## Task brief
The number needed is how many lines in these entries contain "computer"; give it alone.

## Source records
↓↓↓
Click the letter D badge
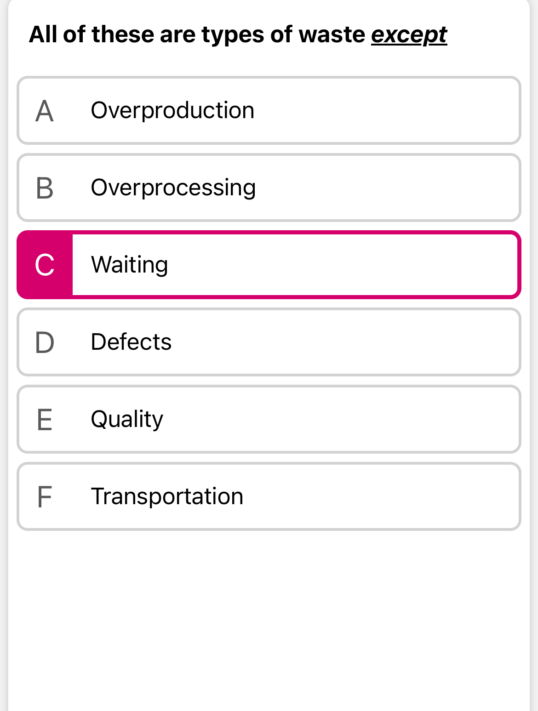The width and height of the screenshot is (538, 711). click(x=45, y=342)
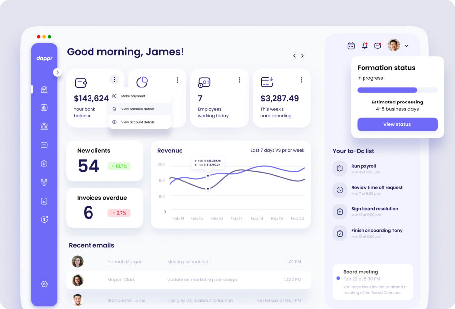The image size is (455, 309).
Task: Expand the sidebar with the arrow toggle
Action: click(57, 72)
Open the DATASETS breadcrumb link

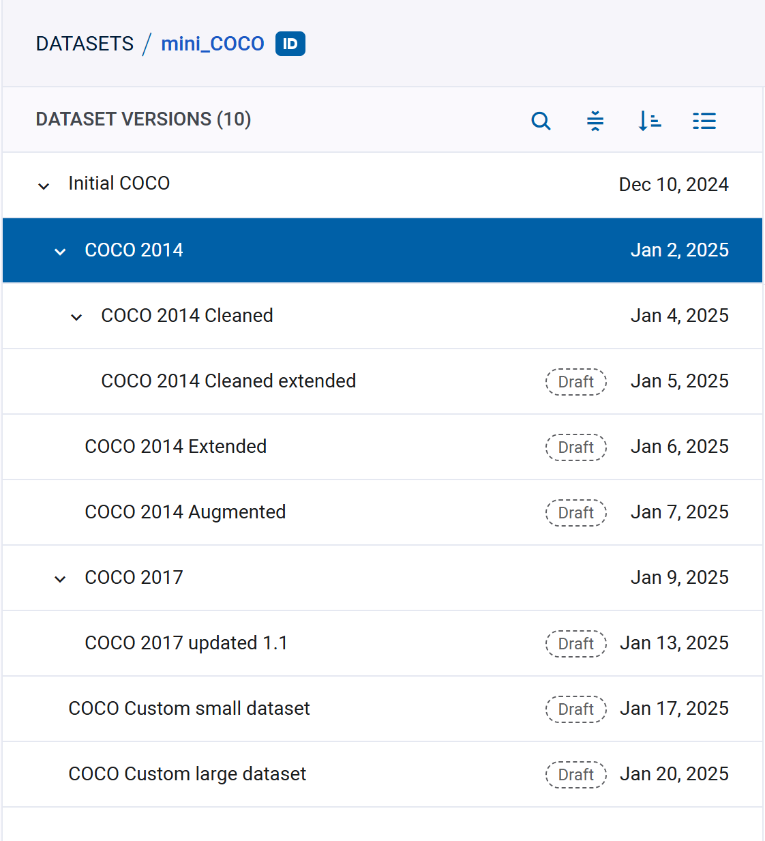pos(85,43)

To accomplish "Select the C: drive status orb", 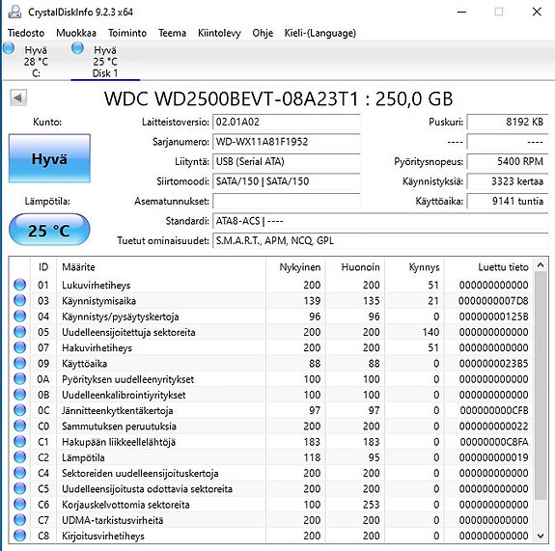I will pos(9,48).
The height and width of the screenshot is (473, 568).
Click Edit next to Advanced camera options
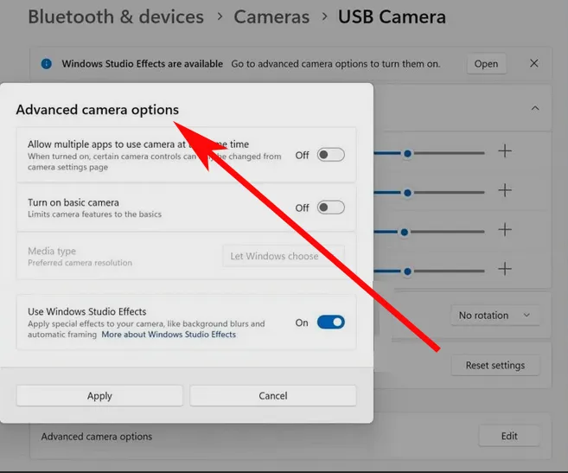tap(509, 436)
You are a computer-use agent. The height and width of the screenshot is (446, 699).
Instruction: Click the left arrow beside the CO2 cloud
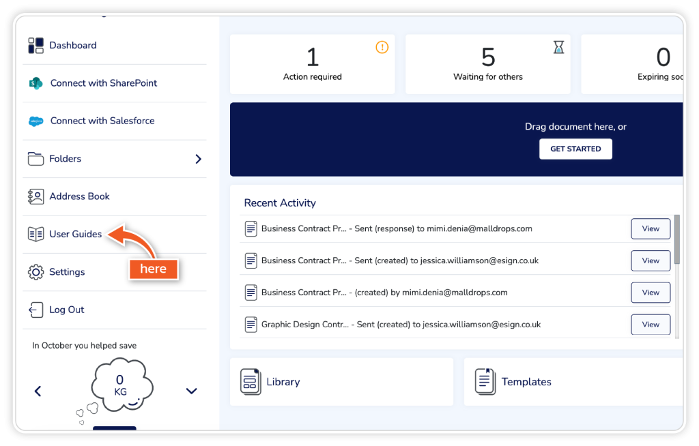(x=38, y=391)
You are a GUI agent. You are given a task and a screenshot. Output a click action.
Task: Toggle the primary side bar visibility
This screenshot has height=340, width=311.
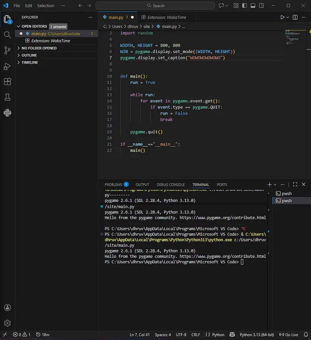(x=244, y=6)
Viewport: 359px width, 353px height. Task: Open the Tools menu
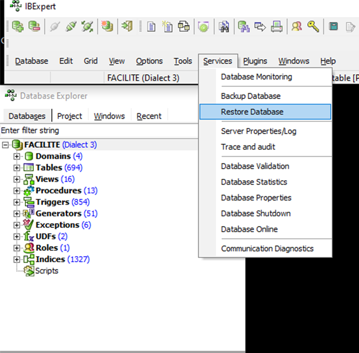(x=183, y=61)
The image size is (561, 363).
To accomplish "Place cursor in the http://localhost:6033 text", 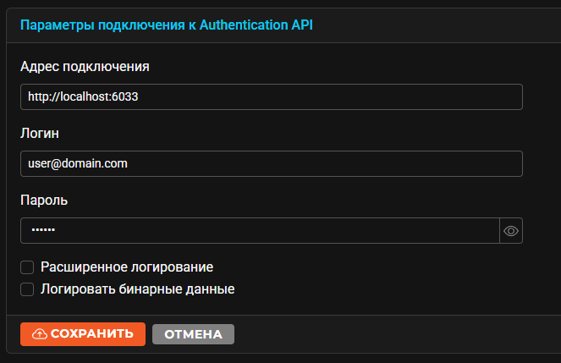I will (83, 97).
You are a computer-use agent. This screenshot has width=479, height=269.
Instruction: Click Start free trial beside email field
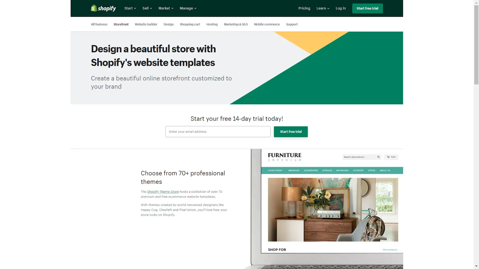291,132
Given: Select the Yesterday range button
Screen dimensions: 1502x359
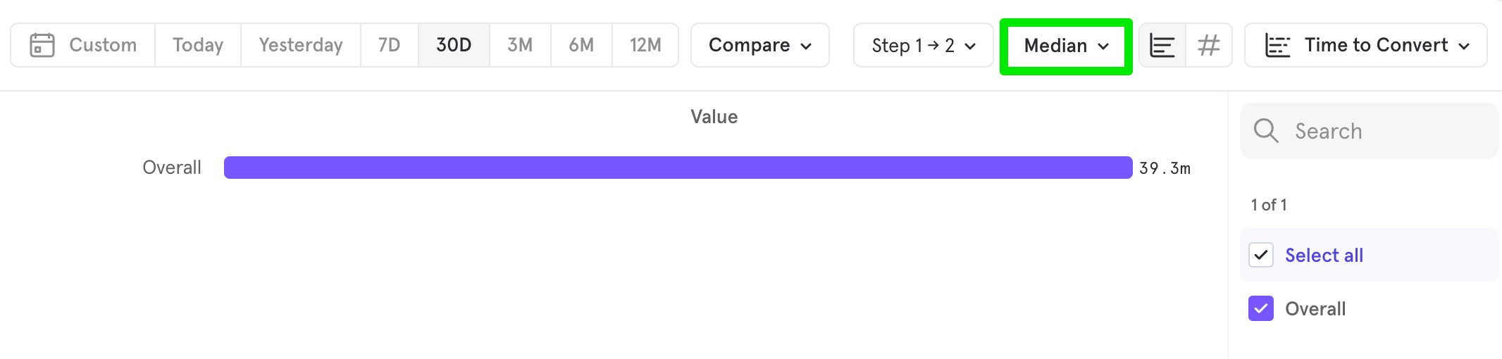Looking at the screenshot, I should click(301, 45).
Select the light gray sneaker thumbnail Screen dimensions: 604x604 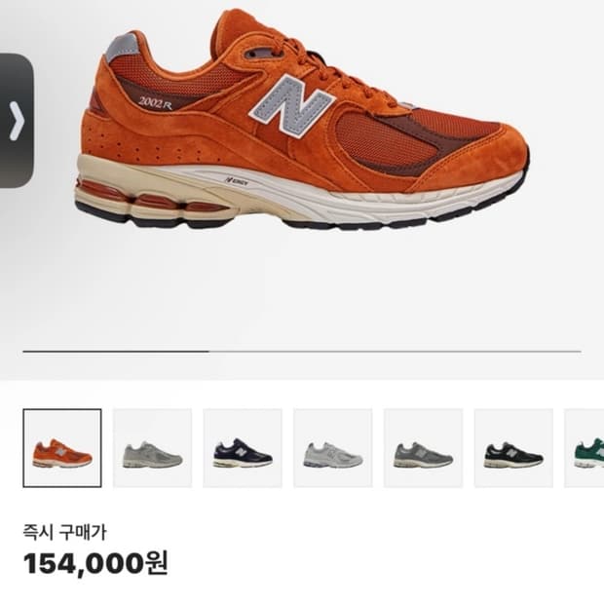[x=153, y=448]
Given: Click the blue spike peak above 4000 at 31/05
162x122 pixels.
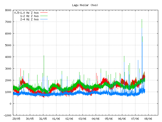Looking at the screenshot, I should click(x=44, y=56).
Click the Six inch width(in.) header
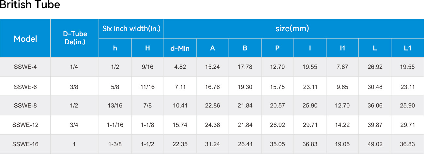Screen dimensions: 424x154 pos(131,29)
↑↑↑
## Answer
2